Supplied material:

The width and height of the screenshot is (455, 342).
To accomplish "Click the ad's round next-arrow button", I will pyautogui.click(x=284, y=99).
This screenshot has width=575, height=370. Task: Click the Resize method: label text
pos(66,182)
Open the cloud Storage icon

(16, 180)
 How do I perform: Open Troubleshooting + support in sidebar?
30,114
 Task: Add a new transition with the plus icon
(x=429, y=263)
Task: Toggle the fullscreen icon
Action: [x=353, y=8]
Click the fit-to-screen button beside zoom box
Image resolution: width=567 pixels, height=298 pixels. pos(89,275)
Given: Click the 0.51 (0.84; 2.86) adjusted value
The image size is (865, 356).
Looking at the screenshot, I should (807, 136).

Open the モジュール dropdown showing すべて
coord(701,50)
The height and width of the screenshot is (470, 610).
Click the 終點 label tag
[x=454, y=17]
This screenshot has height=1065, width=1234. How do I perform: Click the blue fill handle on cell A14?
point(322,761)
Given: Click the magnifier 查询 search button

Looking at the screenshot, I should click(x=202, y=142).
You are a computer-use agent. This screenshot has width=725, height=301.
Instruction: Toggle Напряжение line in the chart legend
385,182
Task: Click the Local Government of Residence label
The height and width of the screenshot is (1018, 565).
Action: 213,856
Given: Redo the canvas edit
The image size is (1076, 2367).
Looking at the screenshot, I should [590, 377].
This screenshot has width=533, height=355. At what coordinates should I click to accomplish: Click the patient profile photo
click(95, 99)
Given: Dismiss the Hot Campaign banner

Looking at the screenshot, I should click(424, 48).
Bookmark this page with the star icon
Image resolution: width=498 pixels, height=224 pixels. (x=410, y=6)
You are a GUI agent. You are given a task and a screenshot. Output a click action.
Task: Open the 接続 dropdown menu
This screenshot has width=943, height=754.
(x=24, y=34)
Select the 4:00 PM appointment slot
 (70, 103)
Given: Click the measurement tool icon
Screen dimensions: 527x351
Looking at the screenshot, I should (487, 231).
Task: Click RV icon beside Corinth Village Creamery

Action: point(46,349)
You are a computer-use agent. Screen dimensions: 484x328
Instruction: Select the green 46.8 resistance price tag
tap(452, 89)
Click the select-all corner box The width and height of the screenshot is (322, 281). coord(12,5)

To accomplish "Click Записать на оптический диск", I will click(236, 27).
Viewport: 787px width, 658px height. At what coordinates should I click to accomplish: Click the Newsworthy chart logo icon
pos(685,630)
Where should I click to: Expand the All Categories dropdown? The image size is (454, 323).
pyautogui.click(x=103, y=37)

What you need to do: Look through the entries above and report each line where the string "computer" occurs.

Task result:
You are a computer-use agent. This screenshot has width=725, height=301.
You are a computer-use agent. Screen dimensions: 484x328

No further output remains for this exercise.